2007年4月9日 掲載
本当に正しいウォーキングのやり方
がむしゃらに歩くのは大間違い
運動が苦手で運動不足という人にピッタリなのがウオーキングだが、膝や腰を痛めて挫折する人も少なくない。早稲田大学スポーツ科学学術院の鳥居俊准教授に、故障せずダイエットや血圧低下に効果を期待できる“正しいウオーキング”のやり方を聞いた。
《会話ができる速さで十分》
「中高年は加齢で関節がすり減っている場合があります。ウオーキングは、“会話ができる程度の速さ”で十分。速過ぎると、膝を痛めます」
《1日30分、週3回以上歩けば効果あり》
「ダイエットや血圧低下などを期待するなら、1日30分、週3回歩くのが最低条件です。ただ、30分まとめて歩く必要はありません。朝、晩などに分けて細切れでも構いません。なるべく義務感を排除して、“街並みを楽しむ”くらいの気持ちで長く続けることこそ重要なのです」
ウオーキング中に気になる店を見つけたら、立ち寄ってもいい。3日の内訳は、「週末2日+平日1日」より、「均等に3日」がベターだ。
《ビジネス用ウオーキングシューズを使う》
サラリーマンが週3回を確保するには、会社の行き帰りを利用しないとつらい。目的地の1駅手前の駅で降りて歩くなどの工夫でOKだが、靴は選ぼう。

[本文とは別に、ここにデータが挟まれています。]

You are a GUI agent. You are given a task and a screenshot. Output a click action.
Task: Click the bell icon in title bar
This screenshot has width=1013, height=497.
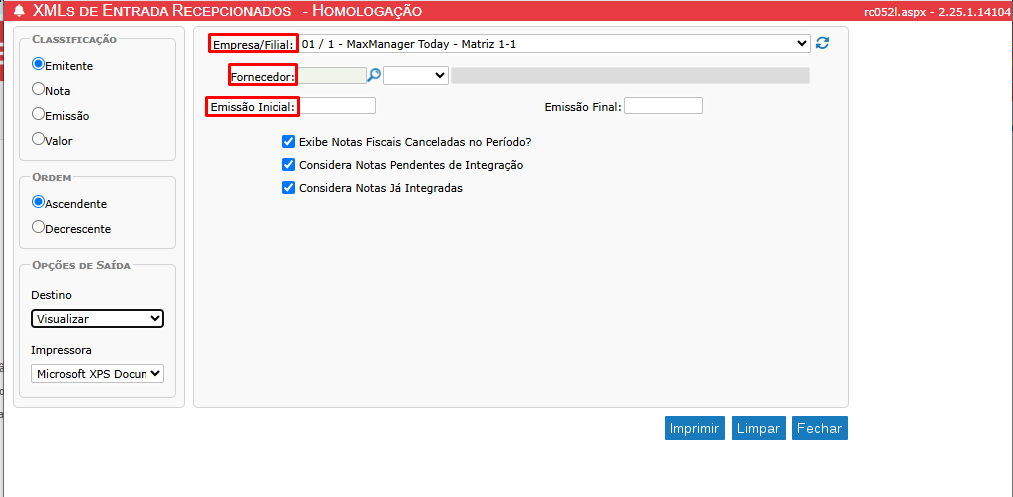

「必ずウオーキングシューズを使うこと。革靴で歩くと、足を痛めます」
最近は、ビジネス用ウオーキングシューズが売られている。これを使えばいい。
《膝が痛ければ無理をしない》
歩けないほど膝が痛ければ、安静第一でやめた方がいい。痛くても何とか歩きたいという人は、膝の周りの筋肉を鍛えるといい。
「太ももやふくらはぎ、尻の筋肉を鍛えると、膝痛緩和に効果的です。その上で少しずつプールで歩くのがベター。浮力で膝への負担が減ります」
《腹筋トレも並行してやる》
たいていのサラリーマンは運動不足だ。それでいきなりウオーキングをすると腰を痛めるので要注意だ。
「運動不足のサラリーマンは、デスクワーク中心で猫背になりがちです。猫背というのは、背筋が伸びて腹筋が緩んでいる状態。この姿勢になると、上体を支える筋力バランスは、背筋に偏る。これを改善せずに歩き始めると、上体がブレて、腰に負担がかかります。運動不足の人が、ウオーキングで腰が重だるくなるのはこのため。腹筋を鍛えるべきなのです」
腹筋は、あおむけになって膝を曲げ、上体を少し起こしてへそを見る。この姿勢をキープするだけで十分。
こうした点に注意してウオーキングを続ければ、「3、4カ月で血圧の低下や体重の減少などが期待できる」という。